Genetics and future therapy prospects of fibrodysplasia ossificans progressiva

Abstract

Fibrodysplasia ossificans progressiva (FOP) is a rare autosomal dominant genetic condition characterised by progressive extra-skeletal bone formation in connective tissues. Over time, heterotopic ossification entombs patients within a second skeleton, drastically impairing their mobility and autonomy. Mutations in the ACVR1 gene have been identified as the cause of FOP. The single nucleotide missense mutation in ACVR1, c.617G > A, causes a single amino acid substitution, p.R206H, and is found in >90% of all patients. Heterotopic bone formation in FOP mimics embryonic skeletal endochondral ossification, with cartilage forming after fibroproliferative tissue condensation as an intermediate stage prior to osteogenesis and tissue ossification.
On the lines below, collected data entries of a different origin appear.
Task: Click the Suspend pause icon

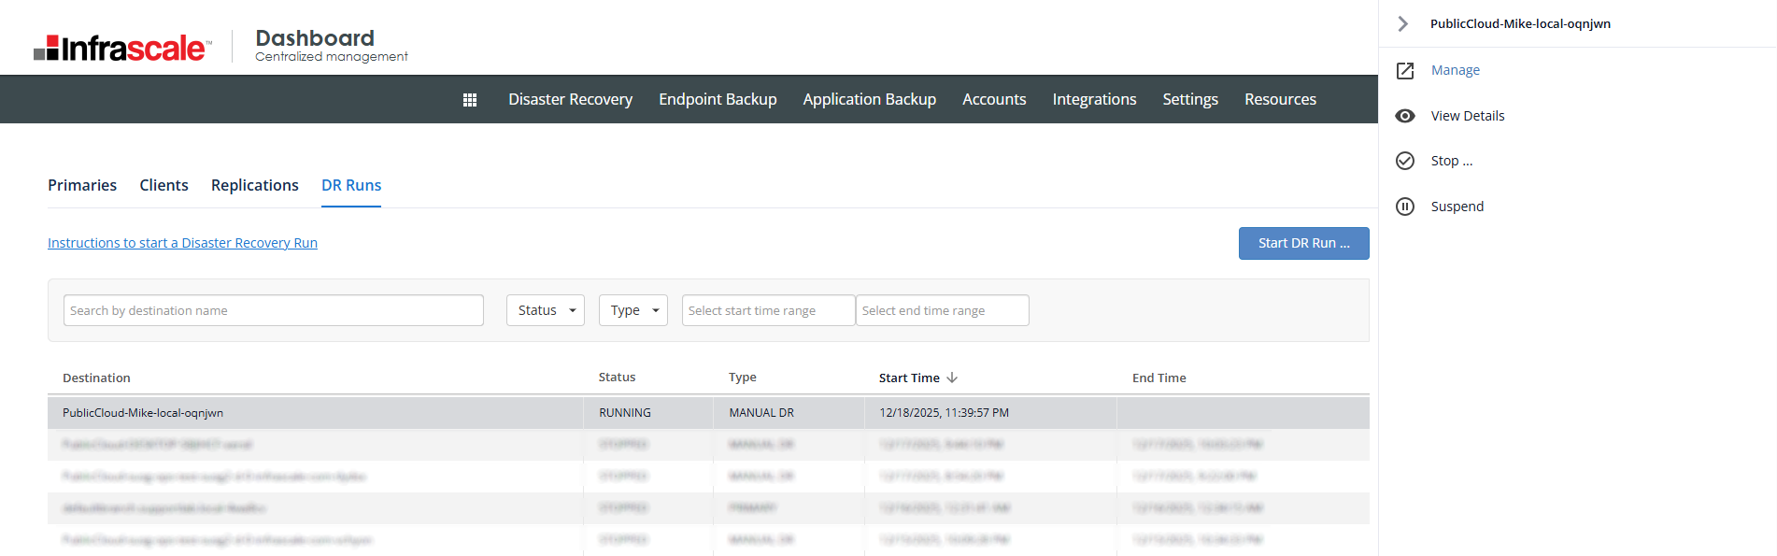Action: (1405, 207)
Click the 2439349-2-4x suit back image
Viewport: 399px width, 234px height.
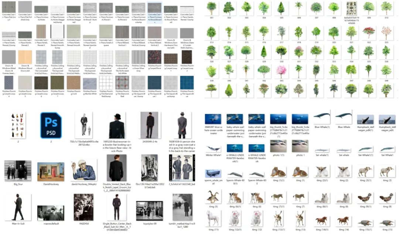pos(149,125)
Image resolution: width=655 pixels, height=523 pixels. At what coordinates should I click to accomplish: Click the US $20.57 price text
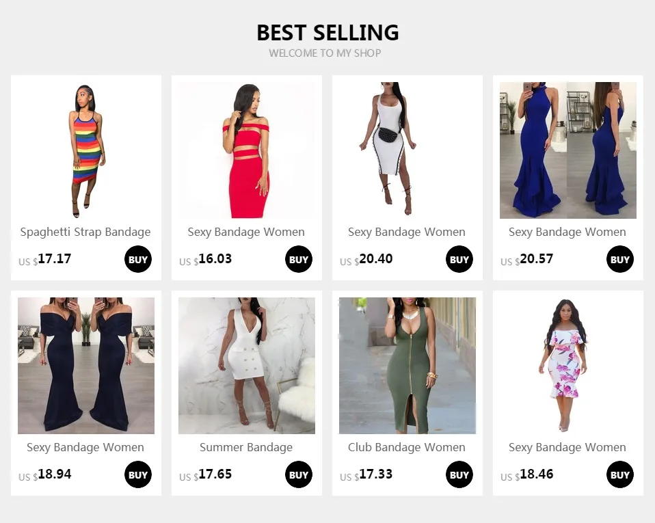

In contrast to normal embryonic endochondral ossification, heterotopic ossification in FOP involves an inflammatory phase that precedes cartilage and bone formation. New insights into the mechanisms of action of heterotopic bone formation in FOP have led to the discovery of new potential treatment targets including inhibitors of BMP signalling, activin A inhibitors, and mTOR inhibitors. This review summarises the current knowledge on mutations causing FOP, as well as the molecular basis of heterotopic ossification and the therapeutic options that result from these discoveries.